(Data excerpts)
☆ ☆ ☆ ☆ ☆

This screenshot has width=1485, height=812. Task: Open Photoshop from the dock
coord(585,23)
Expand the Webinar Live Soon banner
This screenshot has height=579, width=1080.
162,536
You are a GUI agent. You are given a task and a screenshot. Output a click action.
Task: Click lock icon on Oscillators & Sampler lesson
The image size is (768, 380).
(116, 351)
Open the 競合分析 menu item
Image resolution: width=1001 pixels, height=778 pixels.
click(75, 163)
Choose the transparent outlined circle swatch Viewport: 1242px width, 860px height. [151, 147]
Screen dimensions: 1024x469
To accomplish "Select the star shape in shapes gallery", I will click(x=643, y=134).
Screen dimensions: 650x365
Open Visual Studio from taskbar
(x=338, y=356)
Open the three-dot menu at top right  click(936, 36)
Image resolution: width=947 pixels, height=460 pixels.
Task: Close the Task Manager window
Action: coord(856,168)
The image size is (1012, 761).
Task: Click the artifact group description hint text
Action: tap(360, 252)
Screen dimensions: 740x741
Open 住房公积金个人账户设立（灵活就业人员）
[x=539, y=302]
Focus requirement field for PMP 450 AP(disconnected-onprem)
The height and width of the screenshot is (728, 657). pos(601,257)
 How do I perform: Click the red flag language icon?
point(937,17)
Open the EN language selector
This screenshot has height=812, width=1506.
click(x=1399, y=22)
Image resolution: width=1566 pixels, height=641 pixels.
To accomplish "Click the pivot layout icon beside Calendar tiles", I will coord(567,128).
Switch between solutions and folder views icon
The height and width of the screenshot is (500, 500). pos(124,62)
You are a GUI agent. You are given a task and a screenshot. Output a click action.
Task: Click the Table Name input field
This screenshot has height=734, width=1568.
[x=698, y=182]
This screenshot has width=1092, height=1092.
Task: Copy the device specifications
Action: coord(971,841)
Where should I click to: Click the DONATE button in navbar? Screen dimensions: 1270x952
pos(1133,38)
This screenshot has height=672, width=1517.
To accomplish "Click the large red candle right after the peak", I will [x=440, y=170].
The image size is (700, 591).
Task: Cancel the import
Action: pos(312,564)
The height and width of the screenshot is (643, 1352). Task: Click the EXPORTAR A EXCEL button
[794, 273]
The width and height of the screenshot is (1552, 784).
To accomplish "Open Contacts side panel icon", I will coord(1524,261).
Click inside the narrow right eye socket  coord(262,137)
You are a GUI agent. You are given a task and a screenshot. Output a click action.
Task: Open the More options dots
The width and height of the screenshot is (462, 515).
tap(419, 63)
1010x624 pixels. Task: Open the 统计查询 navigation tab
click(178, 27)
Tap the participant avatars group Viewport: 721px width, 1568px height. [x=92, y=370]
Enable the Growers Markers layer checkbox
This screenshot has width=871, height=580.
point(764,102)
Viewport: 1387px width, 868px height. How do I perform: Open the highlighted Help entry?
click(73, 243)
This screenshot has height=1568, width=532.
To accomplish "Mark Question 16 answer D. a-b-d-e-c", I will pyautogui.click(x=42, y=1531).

☆ ☆ ☆ ☆ ☆

## DESCRIPTION OF THE TASK
The answer consists solely of the lines from the one containing "Viewport: 1387px width, 868px" through the last line of the data above, reproduced exactly.

## WRITTEN RESPONSE
Viewport: 1387px width, 868px height. How do I perform: Open the highlighted Help entry?
click(73, 243)
This screenshot has height=1568, width=532.
To accomplish "Mark Question 16 answer D. a-b-d-e-c", I will pyautogui.click(x=42, y=1531).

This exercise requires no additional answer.